> TASK STATEMENT
Quote word for word the lines starting at the line with "Given: Expand the پژو car brand selector" and ending at the final line of the entries. Leave out any pictures.

........

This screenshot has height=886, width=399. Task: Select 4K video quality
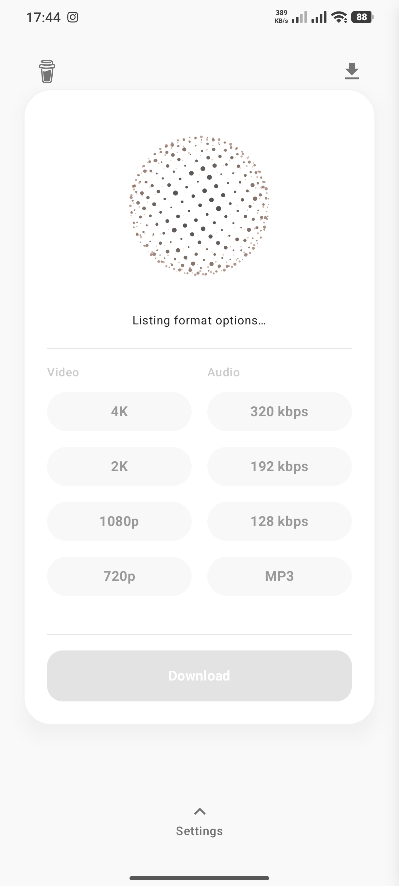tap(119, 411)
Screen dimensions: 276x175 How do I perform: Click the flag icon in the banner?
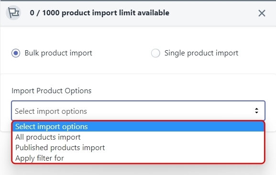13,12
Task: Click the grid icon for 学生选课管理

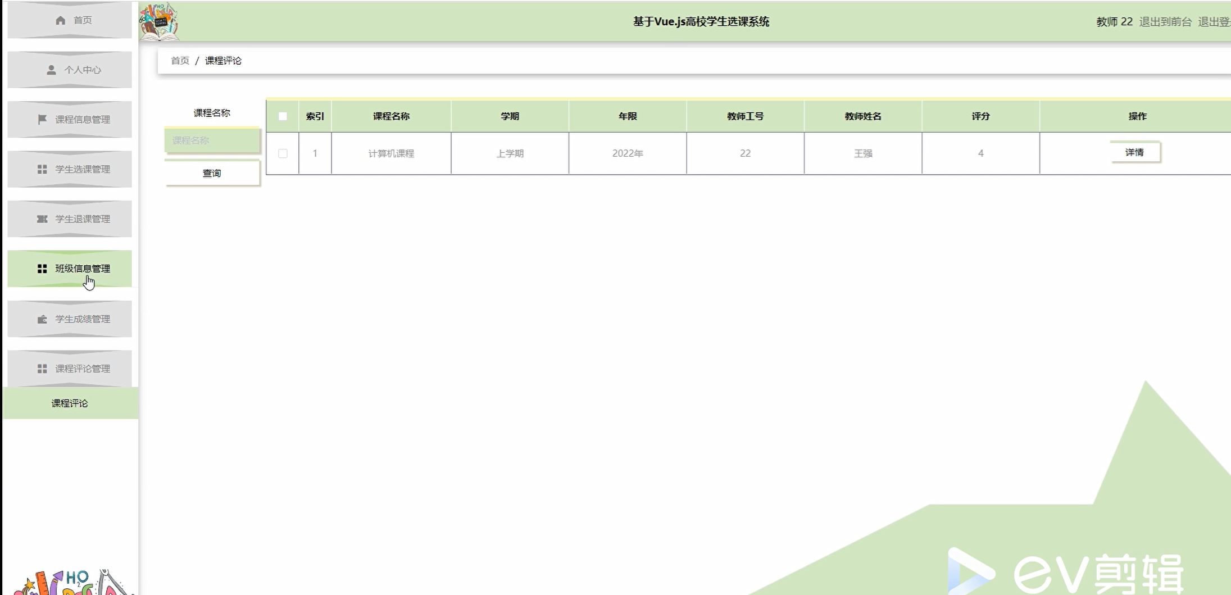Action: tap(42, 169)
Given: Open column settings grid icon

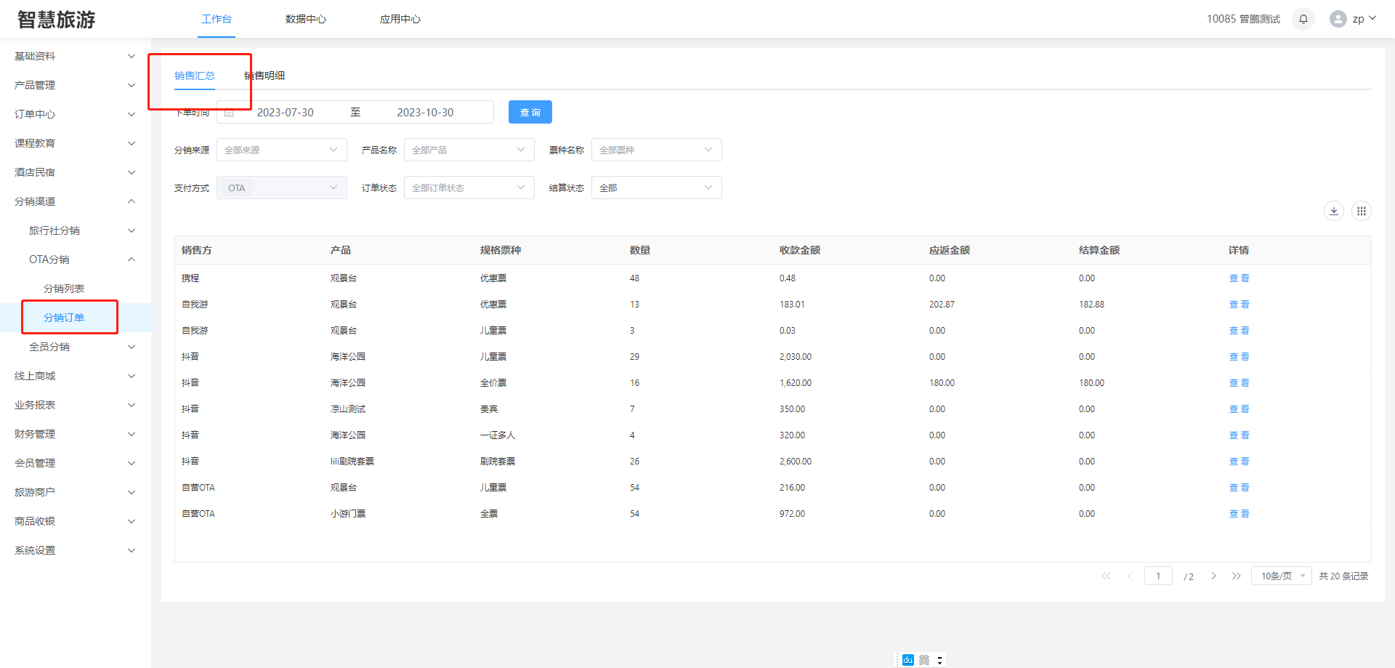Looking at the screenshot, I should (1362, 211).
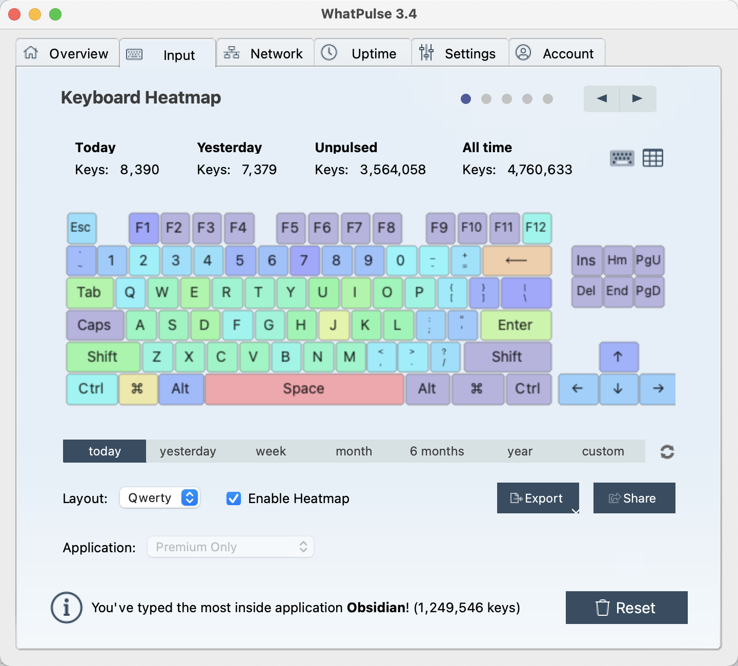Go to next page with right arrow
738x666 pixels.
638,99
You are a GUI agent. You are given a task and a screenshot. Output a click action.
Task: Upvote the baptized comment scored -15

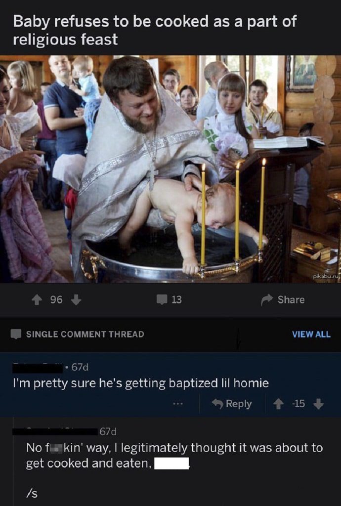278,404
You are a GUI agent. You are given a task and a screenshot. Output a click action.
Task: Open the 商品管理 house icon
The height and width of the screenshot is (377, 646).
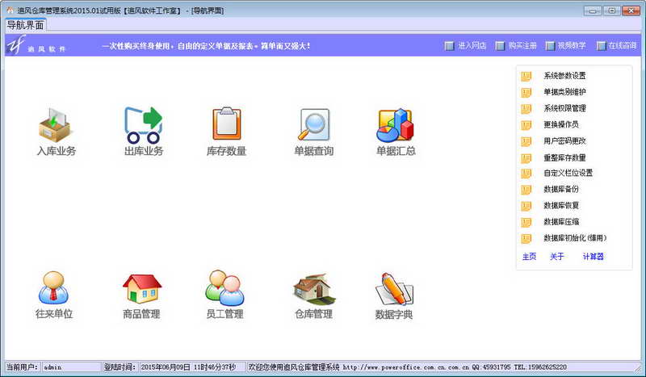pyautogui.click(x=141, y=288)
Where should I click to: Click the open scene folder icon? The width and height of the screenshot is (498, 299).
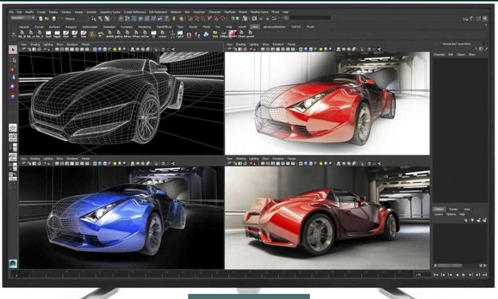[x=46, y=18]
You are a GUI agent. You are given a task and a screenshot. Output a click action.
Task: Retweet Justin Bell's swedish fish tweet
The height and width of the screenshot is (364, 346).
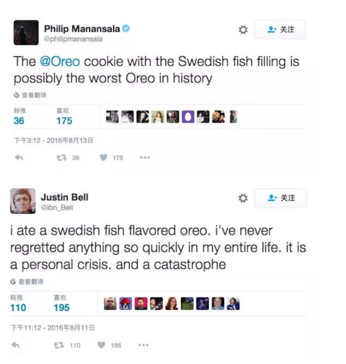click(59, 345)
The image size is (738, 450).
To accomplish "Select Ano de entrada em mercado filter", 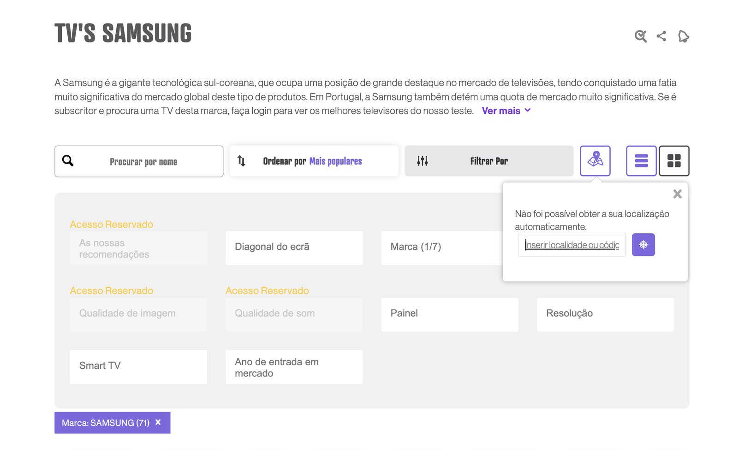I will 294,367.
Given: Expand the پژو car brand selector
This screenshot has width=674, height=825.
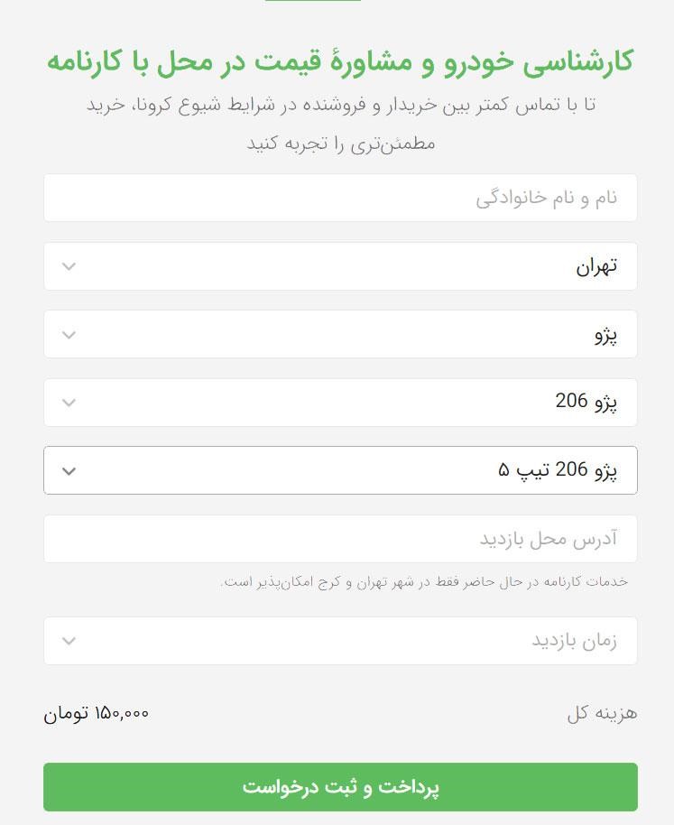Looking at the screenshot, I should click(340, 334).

........

> ANSWER SPACE
Given: Expand the پژو car brand selector
This screenshot has width=674, height=825.
Looking at the screenshot, I should click(340, 334).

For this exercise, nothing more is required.